The “multi-sensory” show features 40 high definition screens and replications of practically all the masterpieces of Vinvent Van Gogh. More than 3,000 images fill giant screens, walls, columns, ceilings and even the floor to immerse the visitor in color and detail.

The organizers said the exhibition “was designed to grow new audiences for one of the world’s most respected painters”. As mentioned at the site of the exhibition, visitors are welcomed to “venture into an exciting new world, forego all preconceived ideas of traditional museum visits, dispel all notions of tiptoeing through silent art galleries to view masterpieces from afar, change how they engage with art, stimulate their senses and challenge their beliefs of what an ‘exhibition’ can be.” Thus, visitors are surrounded by moving 360-degree lifelike images views of Van Gogh’s colorful works, including his own portraits and diary entries, while fully-synchronized background music enhances their experience.

In order to admire the original artworks of Van Gogh, however, one should visit the exhibition “Vincent. The Van Gogh Museum in the Hermitage Amsterdam,” which will run until April 25, 2013, at the Hermitage Amsterdam, where the Van Gogh Museum will be temporarily hosted, due to renovation works.

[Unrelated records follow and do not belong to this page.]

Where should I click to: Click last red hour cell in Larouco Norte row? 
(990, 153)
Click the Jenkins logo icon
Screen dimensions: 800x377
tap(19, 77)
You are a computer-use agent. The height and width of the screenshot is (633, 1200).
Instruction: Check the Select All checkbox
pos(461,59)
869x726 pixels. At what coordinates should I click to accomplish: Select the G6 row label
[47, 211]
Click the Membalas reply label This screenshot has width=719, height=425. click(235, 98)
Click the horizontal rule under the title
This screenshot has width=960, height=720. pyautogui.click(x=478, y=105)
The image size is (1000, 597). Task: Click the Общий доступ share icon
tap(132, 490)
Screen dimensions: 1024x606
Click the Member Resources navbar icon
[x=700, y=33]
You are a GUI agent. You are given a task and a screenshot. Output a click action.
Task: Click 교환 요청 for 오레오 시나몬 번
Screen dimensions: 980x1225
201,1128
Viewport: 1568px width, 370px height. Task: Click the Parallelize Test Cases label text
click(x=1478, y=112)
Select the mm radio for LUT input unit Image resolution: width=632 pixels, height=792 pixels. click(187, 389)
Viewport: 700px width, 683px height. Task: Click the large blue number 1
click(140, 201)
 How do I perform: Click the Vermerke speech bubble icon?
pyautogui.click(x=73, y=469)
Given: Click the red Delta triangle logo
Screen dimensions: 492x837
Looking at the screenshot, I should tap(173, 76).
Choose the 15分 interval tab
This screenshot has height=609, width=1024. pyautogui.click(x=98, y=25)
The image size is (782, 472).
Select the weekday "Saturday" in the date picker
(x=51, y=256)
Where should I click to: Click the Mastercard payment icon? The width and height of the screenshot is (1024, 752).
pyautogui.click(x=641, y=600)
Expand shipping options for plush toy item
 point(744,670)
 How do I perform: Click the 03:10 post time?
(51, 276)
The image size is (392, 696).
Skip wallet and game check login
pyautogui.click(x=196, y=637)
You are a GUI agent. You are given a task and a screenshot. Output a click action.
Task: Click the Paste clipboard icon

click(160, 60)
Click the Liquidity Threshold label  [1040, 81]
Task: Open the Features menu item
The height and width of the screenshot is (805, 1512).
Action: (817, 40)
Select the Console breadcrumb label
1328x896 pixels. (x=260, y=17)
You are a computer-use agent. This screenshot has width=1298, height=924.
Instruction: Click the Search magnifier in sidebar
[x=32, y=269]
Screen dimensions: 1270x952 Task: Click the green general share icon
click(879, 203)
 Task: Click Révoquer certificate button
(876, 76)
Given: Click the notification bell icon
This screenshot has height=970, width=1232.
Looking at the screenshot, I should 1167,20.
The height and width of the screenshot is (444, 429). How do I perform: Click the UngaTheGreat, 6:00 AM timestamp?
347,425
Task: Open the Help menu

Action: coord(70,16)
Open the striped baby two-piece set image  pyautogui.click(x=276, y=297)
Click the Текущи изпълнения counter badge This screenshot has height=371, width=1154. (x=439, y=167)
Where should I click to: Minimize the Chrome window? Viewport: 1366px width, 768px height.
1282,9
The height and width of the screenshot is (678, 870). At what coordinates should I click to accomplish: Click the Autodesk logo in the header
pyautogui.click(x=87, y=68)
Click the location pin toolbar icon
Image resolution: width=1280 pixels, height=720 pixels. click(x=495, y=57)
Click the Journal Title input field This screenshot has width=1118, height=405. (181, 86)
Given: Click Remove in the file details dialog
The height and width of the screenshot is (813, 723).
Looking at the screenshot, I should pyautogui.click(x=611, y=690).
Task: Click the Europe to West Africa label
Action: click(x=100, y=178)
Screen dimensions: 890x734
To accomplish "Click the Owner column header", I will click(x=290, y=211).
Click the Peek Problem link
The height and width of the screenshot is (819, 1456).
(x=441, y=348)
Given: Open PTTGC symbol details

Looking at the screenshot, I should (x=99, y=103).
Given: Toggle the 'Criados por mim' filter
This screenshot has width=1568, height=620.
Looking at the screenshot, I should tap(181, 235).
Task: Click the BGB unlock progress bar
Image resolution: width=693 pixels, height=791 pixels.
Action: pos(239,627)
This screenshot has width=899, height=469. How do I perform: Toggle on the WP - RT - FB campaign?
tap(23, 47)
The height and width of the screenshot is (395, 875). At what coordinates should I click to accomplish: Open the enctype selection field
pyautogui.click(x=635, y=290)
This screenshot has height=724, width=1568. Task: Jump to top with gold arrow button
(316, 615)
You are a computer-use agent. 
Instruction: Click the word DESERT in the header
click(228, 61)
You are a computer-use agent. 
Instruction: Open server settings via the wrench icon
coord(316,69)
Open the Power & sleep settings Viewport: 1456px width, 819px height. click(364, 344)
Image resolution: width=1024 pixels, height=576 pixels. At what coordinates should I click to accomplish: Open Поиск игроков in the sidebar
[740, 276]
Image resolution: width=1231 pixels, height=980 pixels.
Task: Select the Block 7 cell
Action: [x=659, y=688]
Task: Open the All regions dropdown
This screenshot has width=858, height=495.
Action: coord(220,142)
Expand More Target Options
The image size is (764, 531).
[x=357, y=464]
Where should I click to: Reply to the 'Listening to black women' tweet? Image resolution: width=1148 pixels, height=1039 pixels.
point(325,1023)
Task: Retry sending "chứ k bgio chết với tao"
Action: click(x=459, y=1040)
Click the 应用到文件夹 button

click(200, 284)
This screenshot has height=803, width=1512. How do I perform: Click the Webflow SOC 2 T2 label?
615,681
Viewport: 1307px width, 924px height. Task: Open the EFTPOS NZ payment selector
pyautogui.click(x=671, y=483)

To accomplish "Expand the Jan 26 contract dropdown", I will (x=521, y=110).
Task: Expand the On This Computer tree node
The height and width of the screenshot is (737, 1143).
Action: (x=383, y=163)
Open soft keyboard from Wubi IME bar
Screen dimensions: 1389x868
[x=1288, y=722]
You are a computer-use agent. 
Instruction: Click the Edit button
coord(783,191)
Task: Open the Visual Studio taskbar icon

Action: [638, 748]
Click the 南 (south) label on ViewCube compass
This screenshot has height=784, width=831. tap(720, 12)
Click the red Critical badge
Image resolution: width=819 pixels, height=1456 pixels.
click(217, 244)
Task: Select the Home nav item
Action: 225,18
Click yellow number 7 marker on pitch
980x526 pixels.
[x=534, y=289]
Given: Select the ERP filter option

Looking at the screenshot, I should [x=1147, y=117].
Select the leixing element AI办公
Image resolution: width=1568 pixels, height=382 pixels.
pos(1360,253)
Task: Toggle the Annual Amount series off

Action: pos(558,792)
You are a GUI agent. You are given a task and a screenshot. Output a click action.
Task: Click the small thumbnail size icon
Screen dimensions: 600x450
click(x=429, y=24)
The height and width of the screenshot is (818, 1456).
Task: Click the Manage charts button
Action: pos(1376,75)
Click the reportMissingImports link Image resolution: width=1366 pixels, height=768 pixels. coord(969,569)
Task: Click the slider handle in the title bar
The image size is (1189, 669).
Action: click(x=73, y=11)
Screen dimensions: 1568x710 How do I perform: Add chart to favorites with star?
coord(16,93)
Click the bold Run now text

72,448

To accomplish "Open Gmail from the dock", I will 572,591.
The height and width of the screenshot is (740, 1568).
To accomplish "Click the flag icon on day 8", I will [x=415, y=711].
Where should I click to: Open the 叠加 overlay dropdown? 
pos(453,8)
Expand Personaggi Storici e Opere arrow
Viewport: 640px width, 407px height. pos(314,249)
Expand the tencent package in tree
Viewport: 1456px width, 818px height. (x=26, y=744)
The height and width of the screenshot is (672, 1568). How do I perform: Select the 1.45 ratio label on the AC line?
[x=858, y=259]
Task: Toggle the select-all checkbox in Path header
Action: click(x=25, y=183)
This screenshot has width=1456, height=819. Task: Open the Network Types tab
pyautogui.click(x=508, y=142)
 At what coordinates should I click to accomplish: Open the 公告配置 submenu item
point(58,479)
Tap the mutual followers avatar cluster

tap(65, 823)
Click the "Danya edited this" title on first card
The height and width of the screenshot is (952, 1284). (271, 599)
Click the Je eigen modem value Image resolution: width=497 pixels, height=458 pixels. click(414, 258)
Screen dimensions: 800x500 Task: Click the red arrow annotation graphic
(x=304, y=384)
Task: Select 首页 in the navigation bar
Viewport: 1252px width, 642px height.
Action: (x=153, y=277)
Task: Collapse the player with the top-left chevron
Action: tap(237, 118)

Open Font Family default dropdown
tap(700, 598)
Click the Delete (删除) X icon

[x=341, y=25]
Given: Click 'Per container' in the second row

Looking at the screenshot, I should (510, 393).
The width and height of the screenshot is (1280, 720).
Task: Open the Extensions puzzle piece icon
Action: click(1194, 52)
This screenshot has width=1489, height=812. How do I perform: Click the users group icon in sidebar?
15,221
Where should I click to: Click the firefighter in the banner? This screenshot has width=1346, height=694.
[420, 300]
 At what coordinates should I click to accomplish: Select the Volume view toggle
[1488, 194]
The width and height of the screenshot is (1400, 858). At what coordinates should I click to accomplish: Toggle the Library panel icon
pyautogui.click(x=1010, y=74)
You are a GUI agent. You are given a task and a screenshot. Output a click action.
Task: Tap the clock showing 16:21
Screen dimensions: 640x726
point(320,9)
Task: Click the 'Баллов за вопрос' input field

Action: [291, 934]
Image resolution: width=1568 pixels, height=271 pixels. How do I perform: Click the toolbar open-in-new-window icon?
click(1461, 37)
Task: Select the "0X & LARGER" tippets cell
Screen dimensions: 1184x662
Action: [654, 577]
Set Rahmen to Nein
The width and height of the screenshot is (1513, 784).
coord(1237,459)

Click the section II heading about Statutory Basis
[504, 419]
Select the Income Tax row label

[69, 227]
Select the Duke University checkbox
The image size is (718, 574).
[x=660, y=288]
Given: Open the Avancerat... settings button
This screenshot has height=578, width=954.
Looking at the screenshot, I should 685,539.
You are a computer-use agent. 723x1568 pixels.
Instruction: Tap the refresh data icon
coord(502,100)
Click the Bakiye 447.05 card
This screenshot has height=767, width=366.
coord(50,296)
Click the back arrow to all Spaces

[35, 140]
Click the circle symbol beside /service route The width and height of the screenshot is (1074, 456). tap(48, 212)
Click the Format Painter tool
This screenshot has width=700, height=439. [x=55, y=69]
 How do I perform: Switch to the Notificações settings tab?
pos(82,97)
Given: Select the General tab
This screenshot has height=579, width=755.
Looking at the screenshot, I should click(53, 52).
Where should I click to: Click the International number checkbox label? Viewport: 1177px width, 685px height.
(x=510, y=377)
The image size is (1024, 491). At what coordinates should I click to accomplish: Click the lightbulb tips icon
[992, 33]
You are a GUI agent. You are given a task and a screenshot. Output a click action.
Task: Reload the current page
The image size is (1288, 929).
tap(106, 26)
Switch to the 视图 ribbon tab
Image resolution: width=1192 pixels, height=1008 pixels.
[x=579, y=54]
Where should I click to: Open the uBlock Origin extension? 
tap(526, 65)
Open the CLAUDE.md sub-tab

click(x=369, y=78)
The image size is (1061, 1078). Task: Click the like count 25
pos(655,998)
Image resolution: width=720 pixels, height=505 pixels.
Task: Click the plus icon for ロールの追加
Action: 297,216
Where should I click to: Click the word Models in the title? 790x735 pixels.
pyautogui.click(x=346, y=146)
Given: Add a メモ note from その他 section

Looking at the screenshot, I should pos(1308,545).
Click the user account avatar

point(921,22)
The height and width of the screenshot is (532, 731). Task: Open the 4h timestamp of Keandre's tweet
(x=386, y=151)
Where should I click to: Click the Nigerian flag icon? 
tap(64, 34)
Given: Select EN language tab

The organizers of this exhibition also call visitors to discover the work of Vincent van Gogh in an entirely new way, and admire works by Vincent van Gogh from tour collection in a new context. “Vincent. The Van Gogh Museum in the Hermitage Amsterdam” features some 75 important paintings, combined with letters, drawings and objects, allowing visitors to follow Vincent on his personal quest to the heart of his artistic being, while exploring the themes of his art.